→ **Given task**
Switch every "How do I perform" in the lines below to "How can I do", and return all the lines with nothing else altered.

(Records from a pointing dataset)
::::::::::

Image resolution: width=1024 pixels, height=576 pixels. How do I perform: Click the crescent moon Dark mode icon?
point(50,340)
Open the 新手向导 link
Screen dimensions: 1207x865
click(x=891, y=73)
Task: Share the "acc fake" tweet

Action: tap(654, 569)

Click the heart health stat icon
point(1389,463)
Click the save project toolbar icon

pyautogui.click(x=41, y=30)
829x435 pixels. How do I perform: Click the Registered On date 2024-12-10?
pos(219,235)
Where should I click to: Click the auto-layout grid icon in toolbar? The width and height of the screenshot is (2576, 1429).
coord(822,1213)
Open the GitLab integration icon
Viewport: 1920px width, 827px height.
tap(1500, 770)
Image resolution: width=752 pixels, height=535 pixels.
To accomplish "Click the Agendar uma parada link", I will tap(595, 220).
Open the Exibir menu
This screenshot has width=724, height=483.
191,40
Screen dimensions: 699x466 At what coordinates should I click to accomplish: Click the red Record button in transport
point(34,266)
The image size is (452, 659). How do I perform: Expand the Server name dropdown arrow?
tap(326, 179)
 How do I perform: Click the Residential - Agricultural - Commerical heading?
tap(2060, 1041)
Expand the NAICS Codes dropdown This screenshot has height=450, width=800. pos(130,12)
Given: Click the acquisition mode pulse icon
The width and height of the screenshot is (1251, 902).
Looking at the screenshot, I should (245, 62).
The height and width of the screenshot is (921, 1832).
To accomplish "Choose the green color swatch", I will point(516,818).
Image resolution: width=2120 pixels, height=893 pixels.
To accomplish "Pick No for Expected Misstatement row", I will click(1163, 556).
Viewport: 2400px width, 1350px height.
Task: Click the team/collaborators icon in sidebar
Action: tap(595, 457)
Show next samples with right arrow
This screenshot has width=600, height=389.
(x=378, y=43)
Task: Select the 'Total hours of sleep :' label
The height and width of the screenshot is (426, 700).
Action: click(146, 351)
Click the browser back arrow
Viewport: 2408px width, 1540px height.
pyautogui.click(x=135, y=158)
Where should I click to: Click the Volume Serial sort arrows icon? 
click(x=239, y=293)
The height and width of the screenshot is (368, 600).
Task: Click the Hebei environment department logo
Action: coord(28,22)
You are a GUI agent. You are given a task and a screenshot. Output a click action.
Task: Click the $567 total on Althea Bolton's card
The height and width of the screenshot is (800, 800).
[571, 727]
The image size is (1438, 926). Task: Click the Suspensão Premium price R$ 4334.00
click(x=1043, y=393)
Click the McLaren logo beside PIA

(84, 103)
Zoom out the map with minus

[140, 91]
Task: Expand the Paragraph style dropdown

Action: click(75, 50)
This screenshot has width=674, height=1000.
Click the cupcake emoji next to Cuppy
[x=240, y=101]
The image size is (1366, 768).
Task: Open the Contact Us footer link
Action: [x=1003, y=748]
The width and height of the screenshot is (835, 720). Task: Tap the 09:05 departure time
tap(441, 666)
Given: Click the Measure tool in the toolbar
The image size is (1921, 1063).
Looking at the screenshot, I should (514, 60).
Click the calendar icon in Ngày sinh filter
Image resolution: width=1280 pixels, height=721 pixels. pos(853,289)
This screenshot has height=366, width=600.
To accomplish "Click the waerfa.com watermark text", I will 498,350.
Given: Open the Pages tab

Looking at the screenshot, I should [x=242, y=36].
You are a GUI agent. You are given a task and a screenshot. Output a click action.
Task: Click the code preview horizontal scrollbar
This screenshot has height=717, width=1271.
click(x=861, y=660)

::::::::::

→ **Reply to the exercise**
Image resolution: width=1024 pixels, height=576 pixels. How can I do: Click the crescent moon Dark mode icon?
point(50,340)
Open the 新手向导 link
Screen dimensions: 1207x865
click(x=891, y=73)
Task: Share the "acc fake" tweet

Action: tap(654, 569)

Click the heart health stat icon
point(1389,463)
Click the save project toolbar icon

pyautogui.click(x=41, y=30)
829x435 pixels. How can I do: Click the Registered On date 2024-12-10?
pos(219,235)
Where should I click to: Click the auto-layout grid icon in toolbar? The width and height of the screenshot is (2576, 1429).
coord(822,1213)
Open the GitLab integration icon
Viewport: 1920px width, 827px height.
tap(1500, 770)
Image resolution: width=752 pixels, height=535 pixels.
To accomplish "Click the Agendar uma parada link", I will tap(595, 220).
Open the Exibir menu
This screenshot has width=724, height=483.
191,40
Screen dimensions: 699x466 At what coordinates should I click to accomplish: Click the red Record button in transport
point(34,266)
The image size is (452, 659). How can I do: Expand the Server name dropdown arrow?
tap(326, 179)
 How can I do: Click the Residential - Agricultural - Commerical heading?
tap(2060, 1041)
Expand the NAICS Codes dropdown This screenshot has height=450, width=800. pos(130,12)
Given: Click the acquisition mode pulse icon
The width and height of the screenshot is (1251, 902).
Looking at the screenshot, I should (245, 62).
The height and width of the screenshot is (921, 1832).
To accomplish "Choose the green color swatch", I will point(516,818).
Image resolution: width=2120 pixels, height=893 pixels.
To accomplish "Pick No for Expected Misstatement row", I will click(1163, 556).
Viewport: 2400px width, 1350px height.
Task: Click the team/collaborators icon in sidebar
Action: tap(595, 457)
Show next samples with right arrow
This screenshot has width=600, height=389.
(x=378, y=43)
Task: Select the 'Total hours of sleep :' label
The height and width of the screenshot is (426, 700).
Action: click(146, 351)
Click the browser back arrow
Viewport: 2408px width, 1540px height.
pyautogui.click(x=135, y=158)
Where should I click to: Click the Volume Serial sort arrows icon? 
click(x=239, y=293)
The height and width of the screenshot is (368, 600).
Task: Click the Hebei environment department logo
Action: coord(28,22)
You are a GUI agent. You are given a task and a screenshot. Output a click action.
Task: Click the $567 total on Althea Bolton's card
The height and width of the screenshot is (800, 800).
[571, 727]
The image size is (1438, 926). Task: Click the Suspensão Premium price R$ 4334.00
click(x=1043, y=393)
Click the McLaren logo beside PIA

(84, 103)
Zoom out the map with minus

[140, 91]
Task: Expand the Paragraph style dropdown

Action: click(75, 50)
This screenshot has width=674, height=1000.
Click the cupcake emoji next to Cuppy
[x=240, y=101]
The image size is (1366, 768).
Task: Open the Contact Us footer link
Action: [x=1003, y=748]
The width and height of the screenshot is (835, 720). Task: Tap the 09:05 departure time
tap(441, 666)
Given: Click the Measure tool in the toolbar
The image size is (1921, 1063).
Looking at the screenshot, I should (514, 60).
Click the calendar icon in Ngày sinh filter
Image resolution: width=1280 pixels, height=721 pixels. pos(853,289)
This screenshot has height=366, width=600.
To accomplish "Click the waerfa.com watermark text", I will 498,350.
Given: Open the Pages tab

Looking at the screenshot, I should [x=242, y=36].
You are a GUI agent. You are given a task and a screenshot. Output a click action.
Task: Click the code preview horizontal scrollbar
This screenshot has height=717, width=1271.
click(x=861, y=660)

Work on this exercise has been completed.